**** DATASET RECORDS ****

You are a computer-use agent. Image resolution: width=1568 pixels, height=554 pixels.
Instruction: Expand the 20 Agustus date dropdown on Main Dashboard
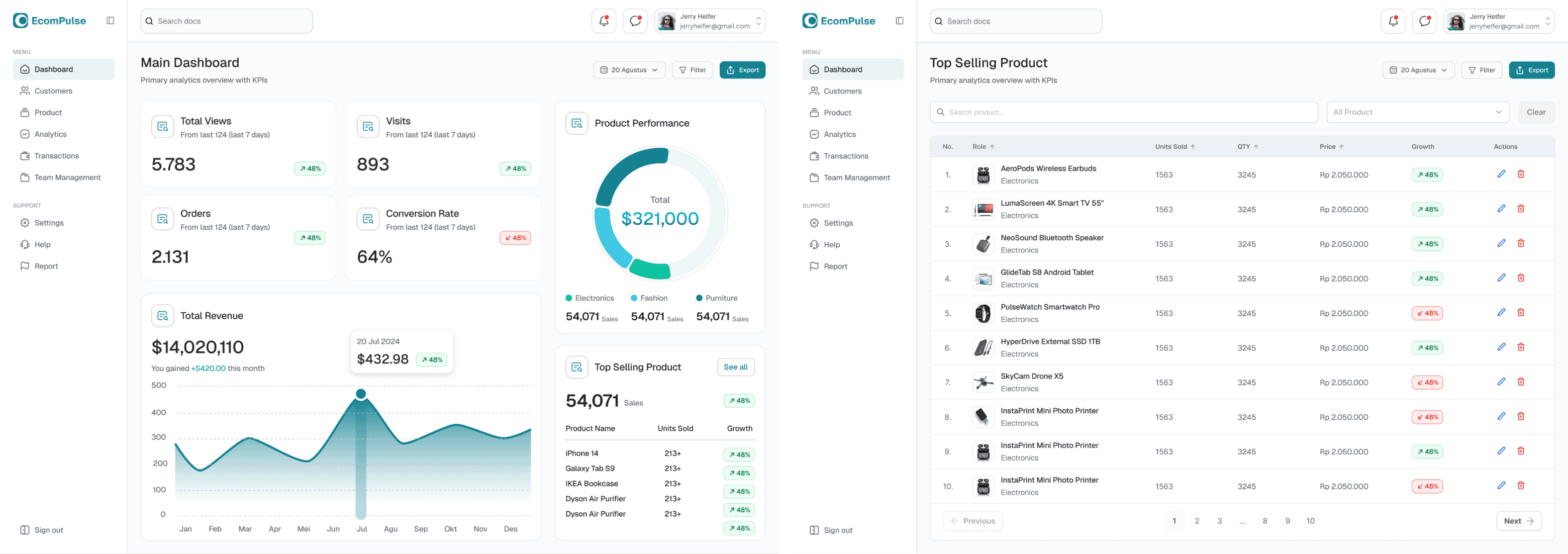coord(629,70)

****
**** DATASET RECORDS ****

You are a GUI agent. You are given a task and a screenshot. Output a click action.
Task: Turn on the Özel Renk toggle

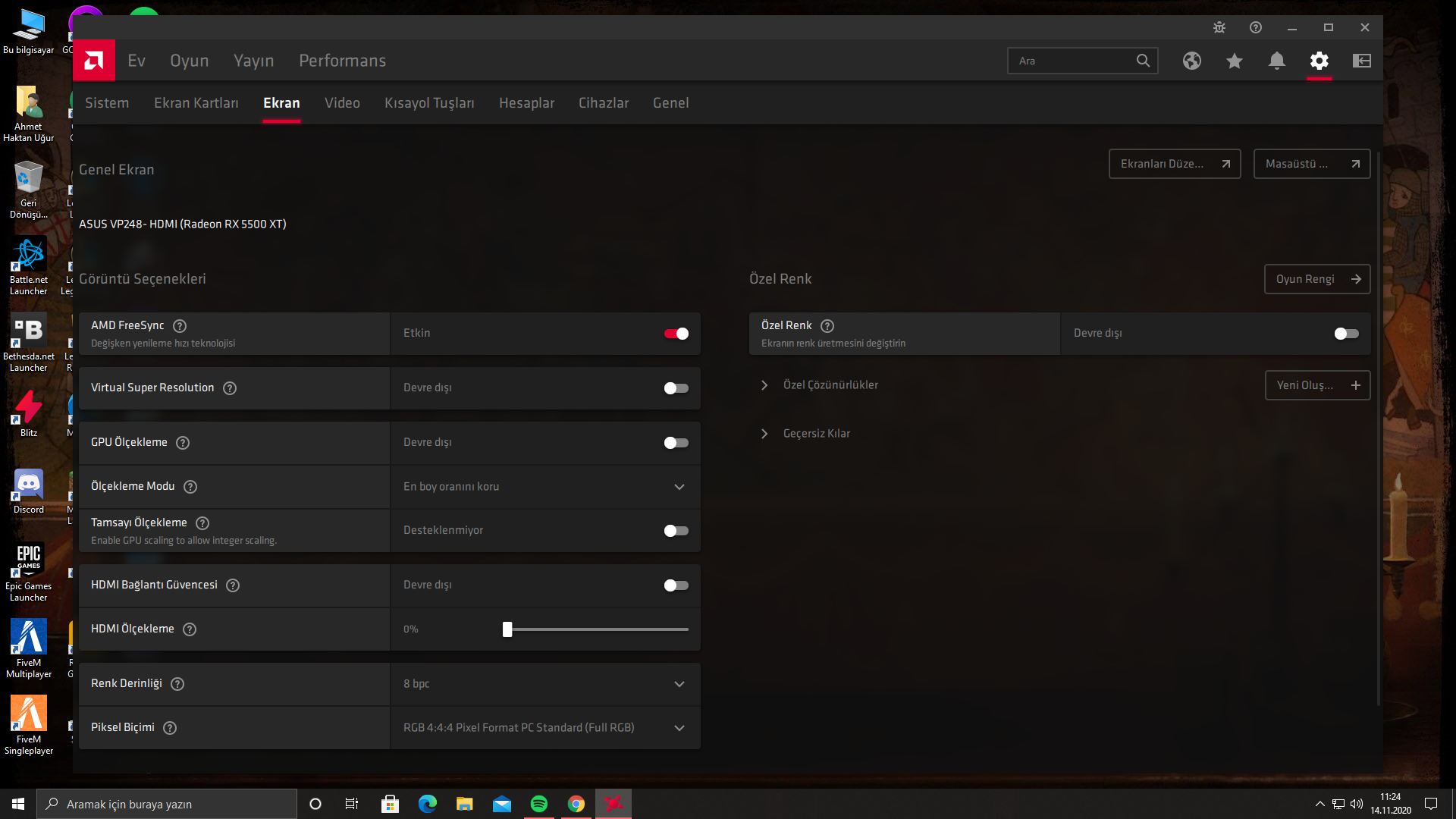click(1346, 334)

****
**** DATASET RECORDS ****

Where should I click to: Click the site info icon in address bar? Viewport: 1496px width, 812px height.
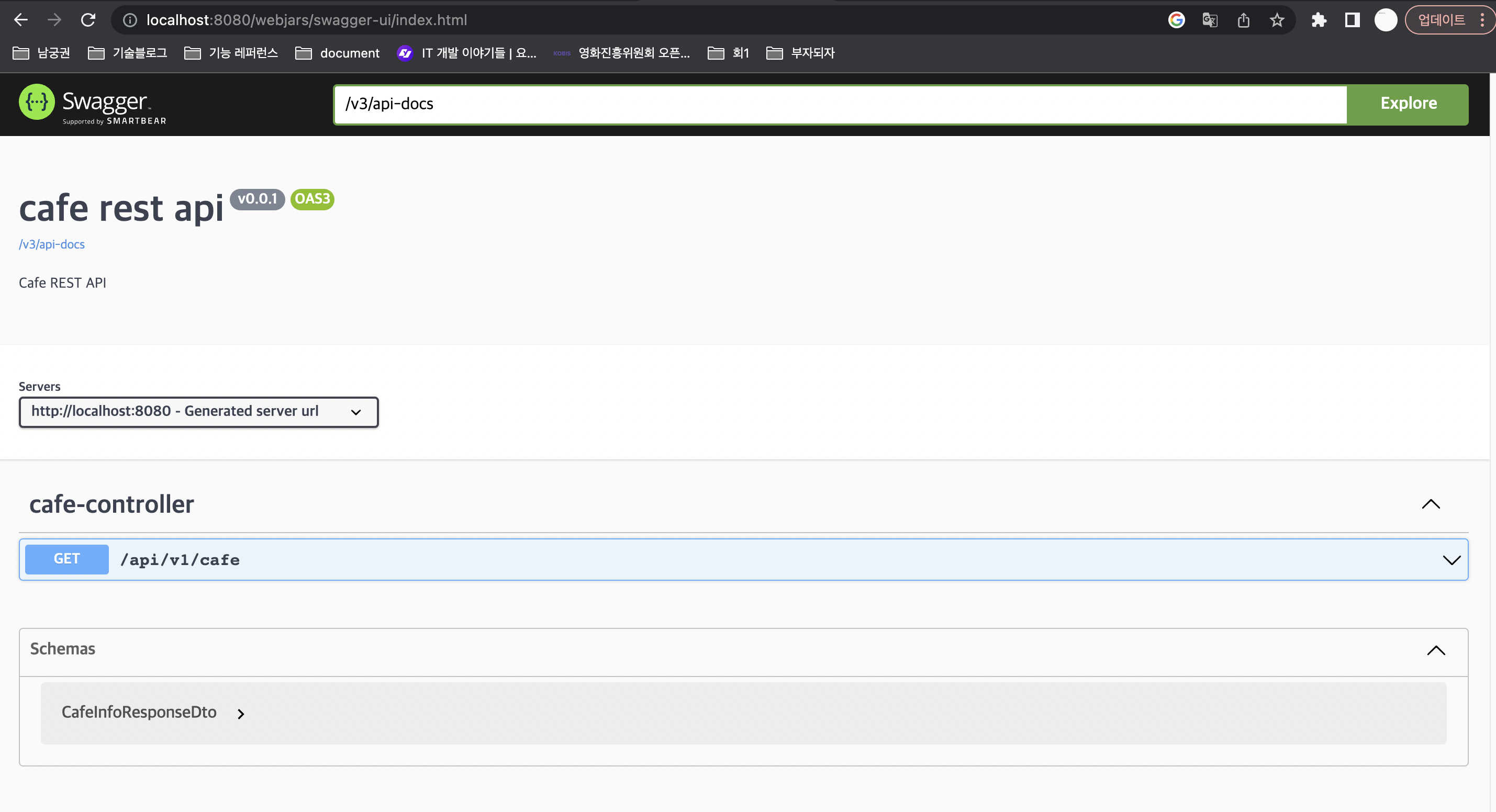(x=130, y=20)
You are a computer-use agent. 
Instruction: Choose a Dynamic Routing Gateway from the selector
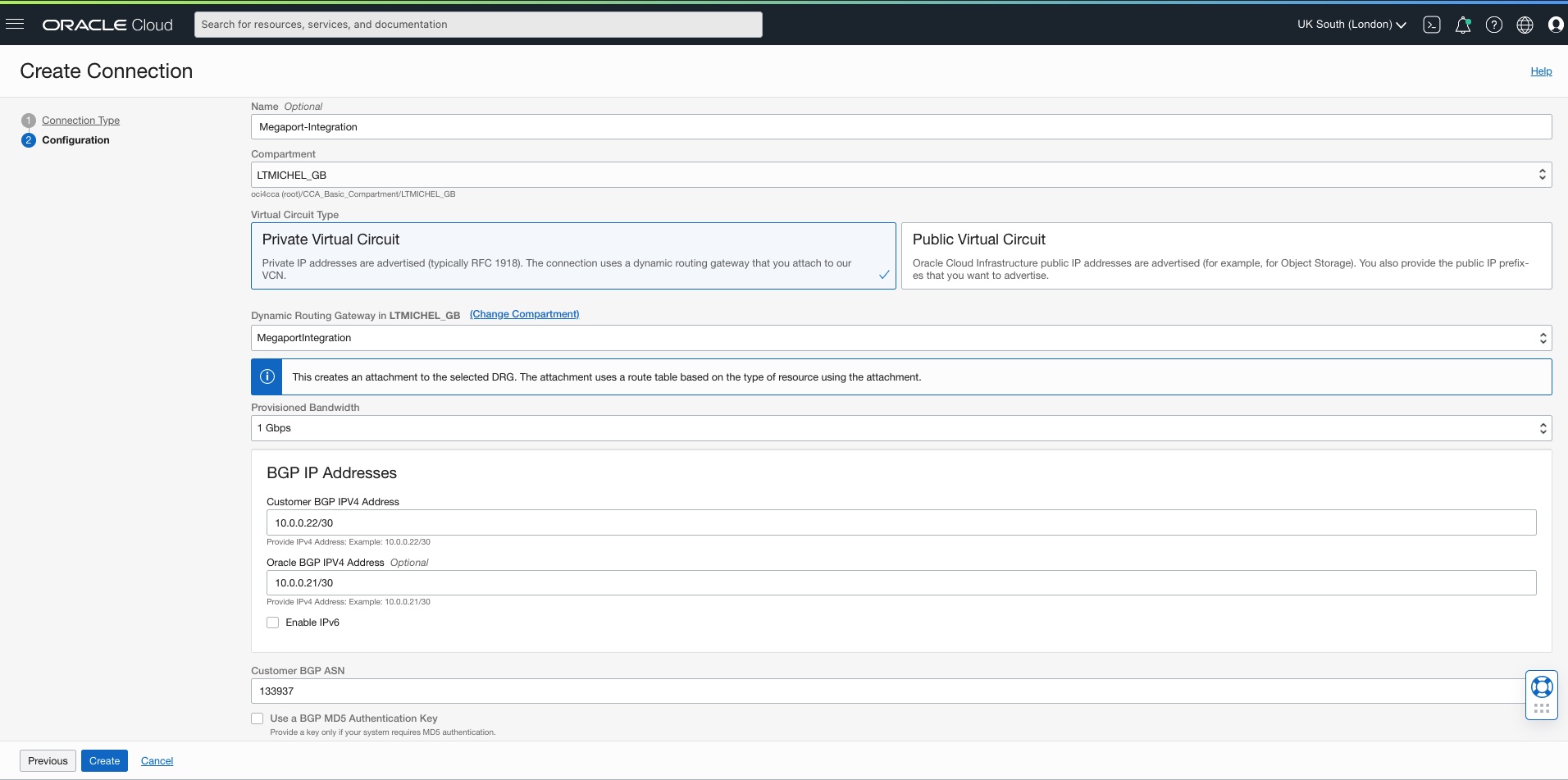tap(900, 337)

****

*TASK ITEM*
Show every line above in which the word "agent" occurs.

*ANSWER TO THE EXERCISE*
You are a computer-use agent. Image resolution: width=1568 pixels, height=554 pixels.
You are a GUI agent. You are given a task and a screenshot. Output a click action.
You are a computer-use agent. 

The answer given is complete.